The resulting datasets are designed to support open research, reproducible evaluation, and practical alignment diagnostics.
Each validated record contains:
Prompt
The input used to elicit a model response.
Response
The model’s unaltered completion.
Validator Scores
Alignment evaluations across key dimensions.
Tags
Categorical labels (e.g., toxicity, bias, jailbreak
Reasoning Traces
Optional justifications from miners and validators
Mechanistic Metadata
When available, attention patterns, activation traces, or tool outputs
Hash Commitments
SHA-256 checksums ensuring full reproducibility
These artifacts form the foundation of the Aurelius Alignment Dataset, a living resource for alignment research and model fine-tuning.
The protocol will support multiple modes of data access, tailored for different levels of technical and analytical use:
High-level summaries of alignment failures
Validator agreement trends
Dataset growth and category frequency over time
Versioned exports of validated prompt–response pairs
Available in formats suitable for ML workflows (e.g., JSONL, CSV, Parquet)

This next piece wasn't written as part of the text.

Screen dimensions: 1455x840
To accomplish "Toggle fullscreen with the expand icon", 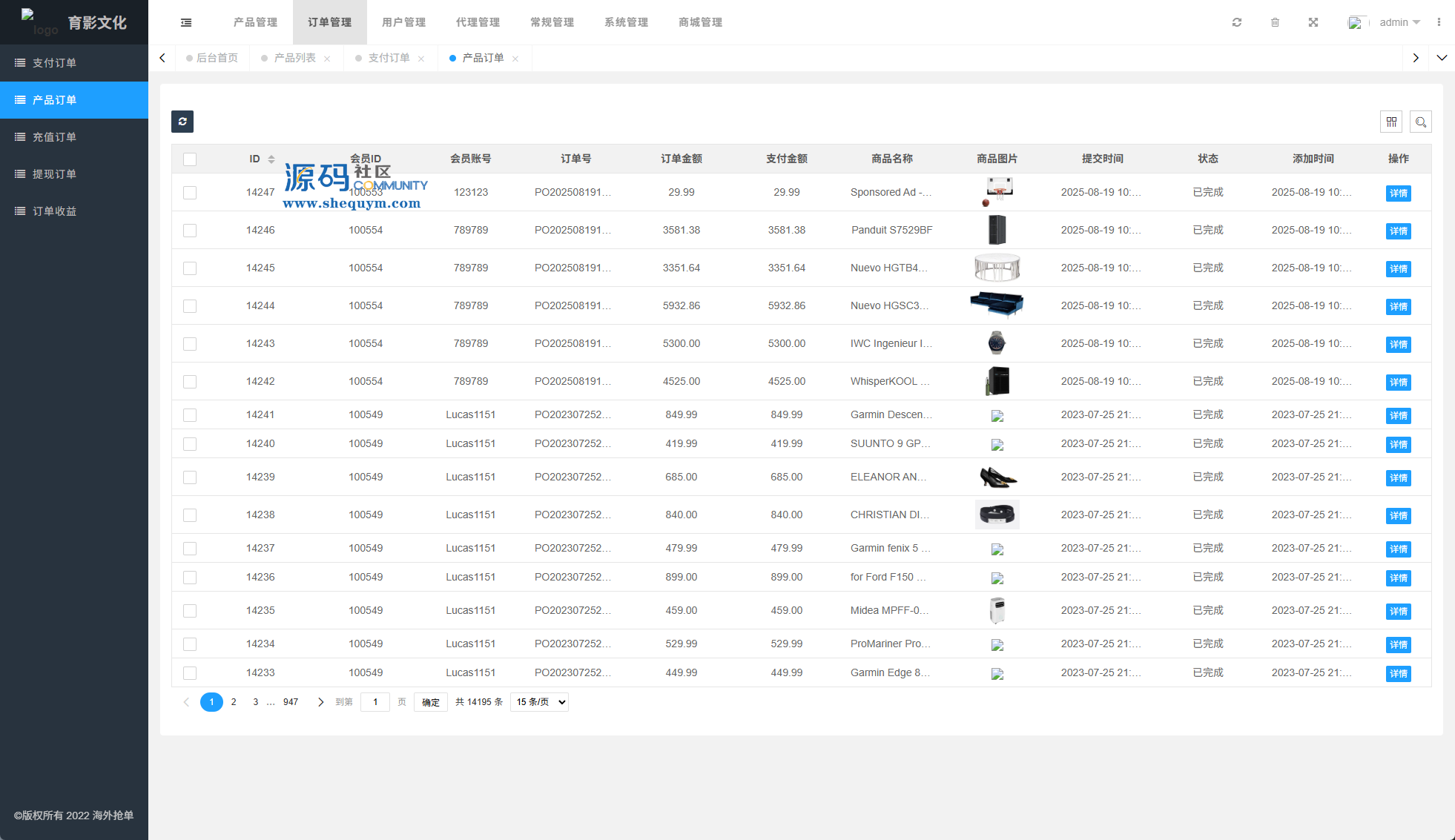I will pos(1313,22).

Includes rubric metadata and schema documentation
Query access for prompt/result pairs
Filtered access by tag, dimension, or rubric version
Rubric history and validator consensus lookups
All public data will include:
Versioning identifiers for traceability
Attribution guidelines for academic or commercial use
Clearly marked rubric versions and scoring standards at time of collection
Where appropriate, the protocol may adopt open data licenses that preserve integrity and ensure attribution without restricting research use.

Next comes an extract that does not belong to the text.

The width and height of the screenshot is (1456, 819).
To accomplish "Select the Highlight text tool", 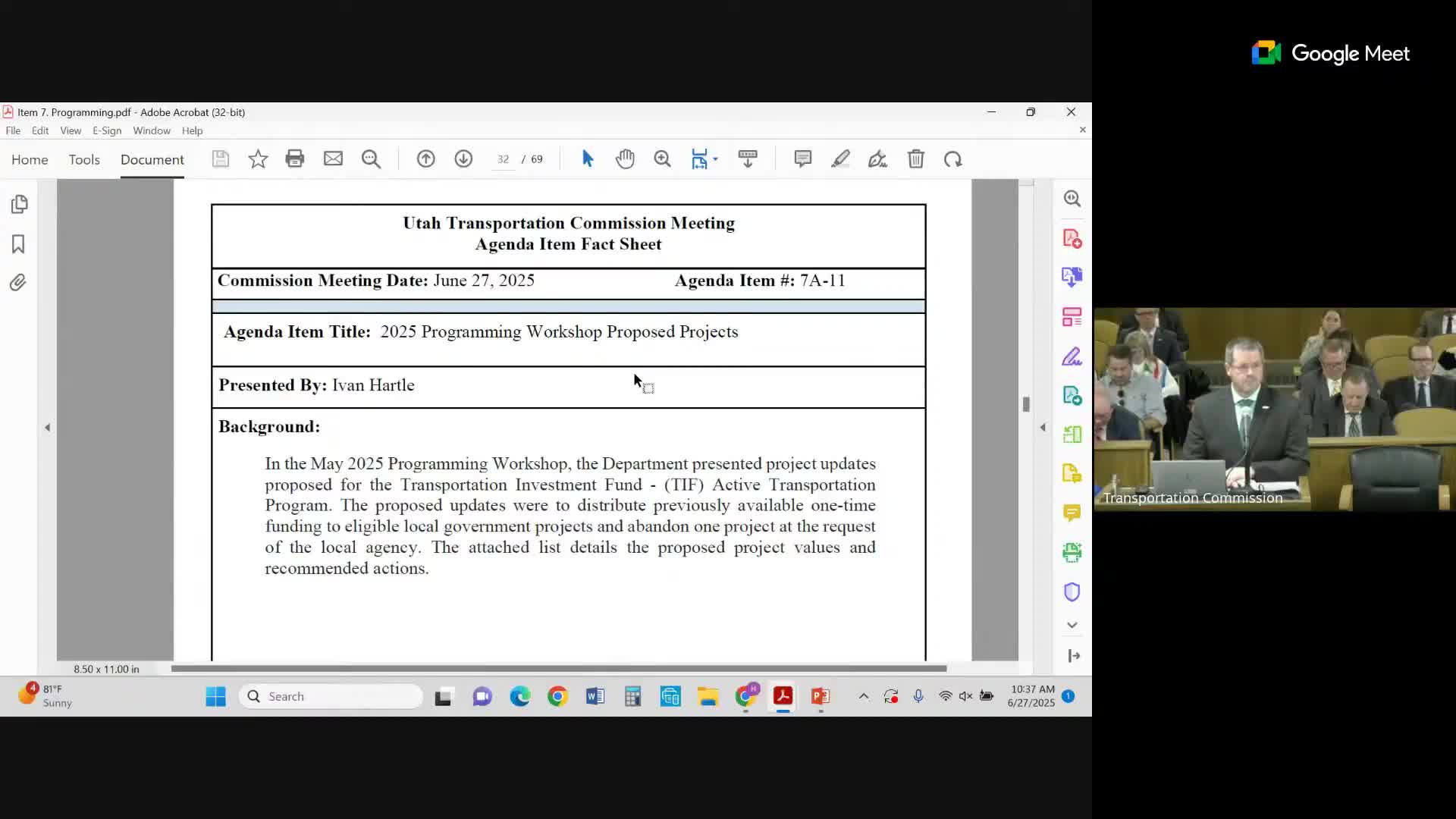I will tap(840, 158).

For models under private or restricted evaluation:
Prompts and outputs may be encrypted or obfuscated
Model names, endpoints, and weights will not be exposed
Validator access will be restricted to essential scoring information
Audits will be conducted in isolated or secured compute environments
These safeguards protect model confidentiality while still producing alignment-relevant insights.
Aurelius is building a high-signal, high-integrity alignment dataset, not only for research, but for long-term transparency and safety across the AI ecosystem.
All data is reproducible, cryptographically verified, and schema-consistent
Access methods are tailored for both human and programmatic use
Privacy protections are in place for sensitive or private model evaluations
The dataset evolves as adversarial discovery and rubric logic mature
Alignment is not just a score, it’s a record. And that record belongs to the world.